━━━━━ PASSAGE TO READ
WhoseThatGirl · 26/01/2021 13:54

I think young people have taken a hell of a hit. It’s not like she’s planning a rave. If she sticks to the rules in every other way I think that you could cut her some slack.

Covidasaurus · 26/01/2021 13:56

Wtf - you can’t just MAKE UP random support bubble rules!

YANBU - stick to your guns. We’ve been strict with our teens because if you break one rule once you’ll do it again...

Is she moving away to uni?

starbrightstarlight8888 · 26/01/2021 13:58

@Covidasaurus

Wtf - you can’t just MAKE UP random support bubble rules!

YANBU - stick to your guns. We’ve been strict with our teens because if you break one rule once you’ll do it again...

Is she moving away to uni?

No she's going to the local uni so will be living with us.

The other issue is whether her best friend is making other 'support bubbles'. If she is seeing others then the chain is endless.

OP posts:
GlowingOrb · 26/01/2021 13:58

She needs to live by the Covid rules or secure her own housing.

Radio4Rocks · 26/01/2021 14:00

It's because people like her think the rules don't apply to them that we are in lockdown again.

You are right, don't back down, she can find somewhere else if she doesn't like the rules, she's an adult.

Mousehole10 · 26/01/2021 14:02

@MiddleParking

I think if she’s been treating her friend as a support bubble because she lives with her brother who works long hours I’d be fine with that.
Potentially yes, but she’ll be living with OP as well now so no longer applies.
Stinkywizzleteets · 26/01/2021 14:03

Wtf - you can’t just MAKE UP random support bubble rules!

You can on mumsnet! Im in a mumsnet group on fb where many people living with partners are creating support bubbles and childcare with their mum friends also with partners... the childcare element is actually Just a play date.

FOJN · 26/01/2021 14:04

I agree with you OP, she needs to adhere to lockdown regardless of where she lives. You won't have any say if she lives elsewhere but whilst she lives with you then it's entirely reasonable for you to insist she does. Lockdown is hard for everyone in different ways.

AnneLovesGilbert · 26/01/2021 14:06

What does her dad say?

Her attitude sucks. Is it going to be indicative of her general approach to living with you?

Flatcokeisnojoke · 26/01/2021 14:08

I’d let her

It’s 1 friend

Not a rave with 200

WeMustGetOffTheMountain · 26/01/2021 14:10

I agree with you, OP. And it actually really irks me that people are bending the rules so much. Stick to your guns.

HerMammy · 26/01/2021 14:11

Works one day a week?
Is she expecting to be funded all through uni?
Why is DSS23 moving in too?
━━━━━━━━━━
## [REQUIRED ACTIONS]
1: In the forum thread, which poster asks what the daughter's dad says?
2: List the username of every poster in the forum thread whose post is timestamped before 14:00.
3: Reproduce the portion of the forum thread between "I’d let her" and "much. Stick to your guns.", inclusive.
━━━━━ EXERCISE DATA
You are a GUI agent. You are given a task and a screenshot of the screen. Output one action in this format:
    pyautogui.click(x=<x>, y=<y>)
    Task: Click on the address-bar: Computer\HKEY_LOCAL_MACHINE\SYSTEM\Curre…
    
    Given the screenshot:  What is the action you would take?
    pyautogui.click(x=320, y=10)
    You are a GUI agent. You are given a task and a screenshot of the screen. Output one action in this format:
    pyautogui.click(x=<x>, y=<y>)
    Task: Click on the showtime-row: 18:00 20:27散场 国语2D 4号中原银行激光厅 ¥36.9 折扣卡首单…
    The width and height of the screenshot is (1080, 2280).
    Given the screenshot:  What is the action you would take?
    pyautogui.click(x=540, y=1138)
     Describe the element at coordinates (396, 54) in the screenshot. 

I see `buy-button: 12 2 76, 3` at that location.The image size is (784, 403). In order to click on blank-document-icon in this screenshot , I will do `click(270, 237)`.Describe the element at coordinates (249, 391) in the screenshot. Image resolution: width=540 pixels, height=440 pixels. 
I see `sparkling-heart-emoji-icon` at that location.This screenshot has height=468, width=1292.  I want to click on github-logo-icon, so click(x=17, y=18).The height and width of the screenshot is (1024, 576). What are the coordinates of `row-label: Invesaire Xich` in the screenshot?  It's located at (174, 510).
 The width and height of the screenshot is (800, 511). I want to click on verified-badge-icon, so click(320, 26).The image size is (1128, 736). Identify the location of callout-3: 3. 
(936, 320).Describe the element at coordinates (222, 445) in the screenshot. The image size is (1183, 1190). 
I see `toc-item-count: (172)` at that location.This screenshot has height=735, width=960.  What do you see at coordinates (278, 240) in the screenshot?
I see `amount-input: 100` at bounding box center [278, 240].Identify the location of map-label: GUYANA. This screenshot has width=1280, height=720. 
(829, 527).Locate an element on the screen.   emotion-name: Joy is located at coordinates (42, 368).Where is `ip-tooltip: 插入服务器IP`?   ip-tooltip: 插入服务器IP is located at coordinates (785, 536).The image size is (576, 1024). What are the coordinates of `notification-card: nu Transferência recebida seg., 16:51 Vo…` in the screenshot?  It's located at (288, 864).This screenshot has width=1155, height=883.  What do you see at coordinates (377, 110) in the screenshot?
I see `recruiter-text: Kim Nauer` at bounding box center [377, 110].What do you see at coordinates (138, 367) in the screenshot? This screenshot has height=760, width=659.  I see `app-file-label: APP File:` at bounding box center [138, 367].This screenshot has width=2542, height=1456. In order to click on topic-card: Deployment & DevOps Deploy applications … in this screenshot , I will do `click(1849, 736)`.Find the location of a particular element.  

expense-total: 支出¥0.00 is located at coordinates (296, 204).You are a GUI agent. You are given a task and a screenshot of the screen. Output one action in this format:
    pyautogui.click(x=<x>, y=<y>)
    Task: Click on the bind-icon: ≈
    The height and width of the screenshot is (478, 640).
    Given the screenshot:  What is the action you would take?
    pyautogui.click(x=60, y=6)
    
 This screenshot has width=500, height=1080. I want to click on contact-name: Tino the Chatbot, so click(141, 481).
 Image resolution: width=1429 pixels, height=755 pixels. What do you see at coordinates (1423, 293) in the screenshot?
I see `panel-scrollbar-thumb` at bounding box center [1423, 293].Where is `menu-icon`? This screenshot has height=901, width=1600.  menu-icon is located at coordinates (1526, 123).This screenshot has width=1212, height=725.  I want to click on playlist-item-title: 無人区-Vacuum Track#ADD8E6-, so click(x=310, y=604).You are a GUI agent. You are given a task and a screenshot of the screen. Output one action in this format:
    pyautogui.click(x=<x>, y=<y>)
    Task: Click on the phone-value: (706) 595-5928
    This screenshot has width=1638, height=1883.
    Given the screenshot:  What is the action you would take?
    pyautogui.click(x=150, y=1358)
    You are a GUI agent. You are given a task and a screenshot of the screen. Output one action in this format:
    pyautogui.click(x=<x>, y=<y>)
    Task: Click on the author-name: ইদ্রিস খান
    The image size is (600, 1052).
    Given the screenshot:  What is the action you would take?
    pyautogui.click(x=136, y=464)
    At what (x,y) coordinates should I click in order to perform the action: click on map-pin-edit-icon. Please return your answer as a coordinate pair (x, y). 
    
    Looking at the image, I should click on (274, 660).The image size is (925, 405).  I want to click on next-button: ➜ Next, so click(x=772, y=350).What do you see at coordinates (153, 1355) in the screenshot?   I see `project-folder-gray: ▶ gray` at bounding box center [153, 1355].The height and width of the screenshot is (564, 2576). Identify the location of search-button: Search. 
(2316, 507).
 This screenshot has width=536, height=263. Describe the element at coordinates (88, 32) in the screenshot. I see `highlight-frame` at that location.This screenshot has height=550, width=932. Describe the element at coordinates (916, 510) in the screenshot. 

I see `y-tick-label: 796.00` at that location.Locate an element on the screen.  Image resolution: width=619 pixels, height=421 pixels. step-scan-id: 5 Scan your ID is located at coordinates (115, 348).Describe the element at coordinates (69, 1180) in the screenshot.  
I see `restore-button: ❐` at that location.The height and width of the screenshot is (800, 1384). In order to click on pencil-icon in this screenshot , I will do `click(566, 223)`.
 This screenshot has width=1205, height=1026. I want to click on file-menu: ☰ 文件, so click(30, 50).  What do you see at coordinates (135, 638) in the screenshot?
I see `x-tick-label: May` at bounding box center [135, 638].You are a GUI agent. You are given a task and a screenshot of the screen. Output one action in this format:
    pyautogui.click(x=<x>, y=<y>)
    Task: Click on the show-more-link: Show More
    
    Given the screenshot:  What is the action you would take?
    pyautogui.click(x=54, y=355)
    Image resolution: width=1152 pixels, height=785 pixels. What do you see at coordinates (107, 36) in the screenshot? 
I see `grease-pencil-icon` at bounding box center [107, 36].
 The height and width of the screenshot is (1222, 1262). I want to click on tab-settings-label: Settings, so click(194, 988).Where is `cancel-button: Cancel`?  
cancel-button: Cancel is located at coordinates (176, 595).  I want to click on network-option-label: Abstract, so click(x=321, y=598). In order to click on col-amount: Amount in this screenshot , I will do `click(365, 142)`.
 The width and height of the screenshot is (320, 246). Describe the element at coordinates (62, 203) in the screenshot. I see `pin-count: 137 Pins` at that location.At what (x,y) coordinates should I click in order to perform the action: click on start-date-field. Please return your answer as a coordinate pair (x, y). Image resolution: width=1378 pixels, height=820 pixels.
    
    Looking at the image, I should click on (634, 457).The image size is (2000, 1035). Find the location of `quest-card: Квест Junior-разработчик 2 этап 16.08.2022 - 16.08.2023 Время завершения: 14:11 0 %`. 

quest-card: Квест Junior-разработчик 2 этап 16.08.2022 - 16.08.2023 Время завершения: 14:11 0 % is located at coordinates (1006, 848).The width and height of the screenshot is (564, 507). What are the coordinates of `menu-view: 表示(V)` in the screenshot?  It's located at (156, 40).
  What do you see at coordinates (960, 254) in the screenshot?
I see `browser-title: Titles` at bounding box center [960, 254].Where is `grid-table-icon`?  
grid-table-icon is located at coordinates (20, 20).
━━━━━━━━━━
## [ANSWERS FOR THE EXERCISE]
1: AnneLovesGilbert

2: WhoseThatGirl, Covidasaurus, starbrightstarlight8888, GlowingOrb

3:
I’d let her

It’s 1 friend

Not a rave with 200

WeMustGetOffTheMountain · 26/01/2021 14:10

I agree with you, OP. And it actually really irks me that people are bending the rules so much. Stick to your guns.